The Complementary Healthcare Council of Australia recommends that consumers take steps to thoroughly inform themselves about products, preferably by asking their health care practitioner. We also urge them to inform their health care practitioner of which medicines, complementary or otherwise, they are taking.

The incident involving the sodium selenite is regrettable, but for the authors to link the product and this case of fatal ingestion to exposing the myth that natural therapies are safe is, at best, ridiculous, with no foundation.

They also state that adverse reactions to complementary and alternative medicines should be better publicised and more stringently reported to the Adverse Drug Reactions Advisory Committee. Adverse reactions are routinely reported and publicised for all medicines, and have been for some time, as any check of the website of the Therapeutic Goods Administration will show.3,4

I agree with the authors that the case highlights the dangers of consumers’ reliance on the Internet. Local Internet sites that advertise therapeutic goods must conform to the requirements of the Therapeutic Goods Advertising Code, as well as the Therapeutic Goods Act 1989 (Cwlth) and Regulations. However, overseas sites are not necessarily regulated or policed, and may provide inappropriate and misleading information. While our industry’s products are low risk, they should be taken, like other medicines, with due care.

Tony Lewis, Executive Director

Complementary Healthcare Council of Australia, Canberra, ACT.

tony.lewisATchc.org.au

  1. See KA, Lavercombe PS, Dillon J, Ginsberg R. Accidental death from acute selenium poisoning. Med J Aust 2006; 185: 388-389. <eMJA full text> <PubMed>
  2. Australian Government Department of Health and Ageing, Therapeutic Goods Administration. Australian Government Department of Health and Ageing, Therapeutic Goods Administration.

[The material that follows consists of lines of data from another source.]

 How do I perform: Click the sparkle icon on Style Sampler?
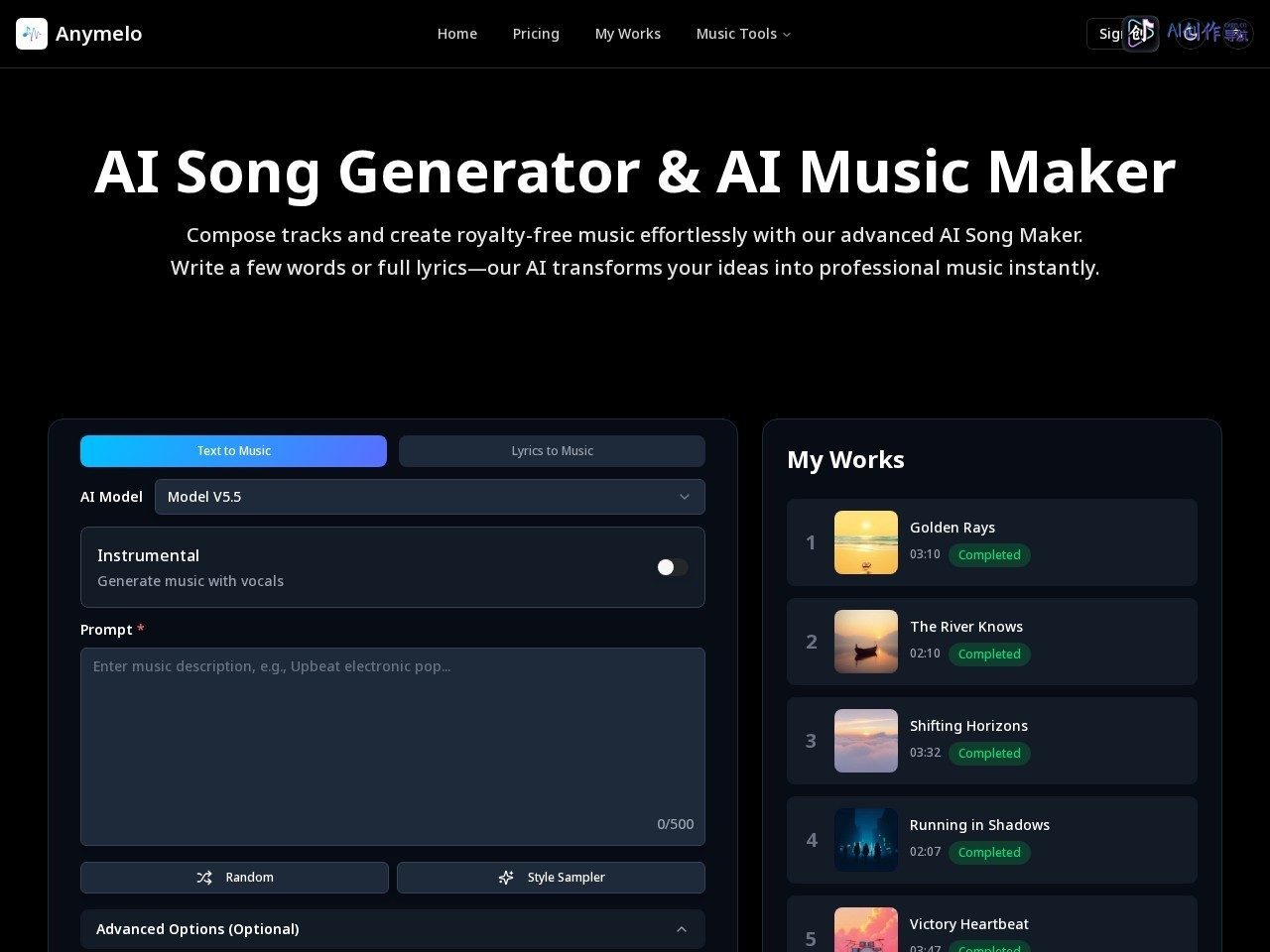[506, 878]
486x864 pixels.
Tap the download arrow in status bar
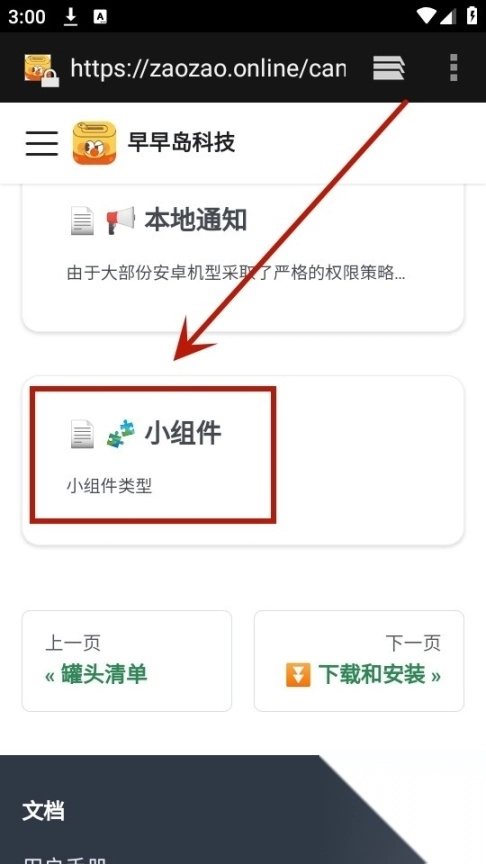71,17
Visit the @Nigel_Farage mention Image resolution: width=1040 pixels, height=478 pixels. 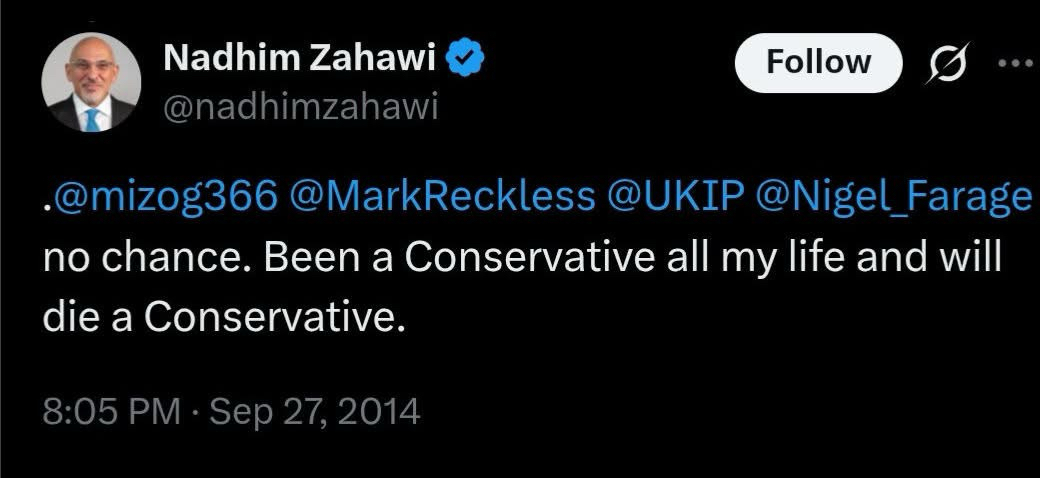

Substances that may be used in listed medicines in Australia. 30 Jun 2006. www.tga.gov.au/cm/listsubs.pdf (accessed Mar 2007).
  3. Australian Government Department of Health and Ageing, Therapeutic Goods Administration. Information for health professionals. Adverse drug reactions: what to report. Australian Government Department of Health and Ageing, Therapeutic Goods Administration. Information for health professionals. Adverse drug reactions: what to report. http://www.tga.gov.au/adr/report.htm (accessed Mar 2007). (accessed Mar 2007).
  4. Australian Government Department of Health and Ageing, Therapeutic Goods Administration. Guidelines on the reporting of adverse drug reactions by drug sponsors. http://www.tga.gov.au/docs/html/adrguide.htm (accessed Mar 2007).

(Received 11 Oct 2006, accepted 14 Mar 2007)

Peter S Lavercombe

In reply: The myth we referred to is the commonly held misperception by a significant percentage of the population that natural therapies are inherently safe. As Lewis and Brighthope very correctly point out, the dose ingested by our patient was hugely in excess of any recommended maximum. We believe this is evidence of the misperception, as most patients would not dream of taking 10 or 20 thousand times the maximum dose of “non-natural” remedies, because they recognise that all such remedies have side effects. Our patient’s confidence that he could safely take such a huge dose was, we consider, at least partly a consequence of his belief in the myth that natural therapies are safe.

The fact that the dosage of selenium in nutritional supplements is strictly regulated does not prevent problems such as this — where patients obtain information of variable quality on the Internet, make their own arrangements to obtain the product, and then ingest a toxic amount.

Our article was in no way part of “an underlying agenda to discredit natural products”; it merely highlighted the risks inherent in self-medication based on information of variable quality obtained from the Internet, coupled with the impression that natural therapies are inherently safe. We hope that our call for adverse outcomes of complementary and alternative medicines to be better publicised will go some way to preventing such a tragic error occurring again.

Peter S Lavercombe, Director, Intensive Care Unit

St Andrew’s War Memorial Hospital, Brisbane, QLD.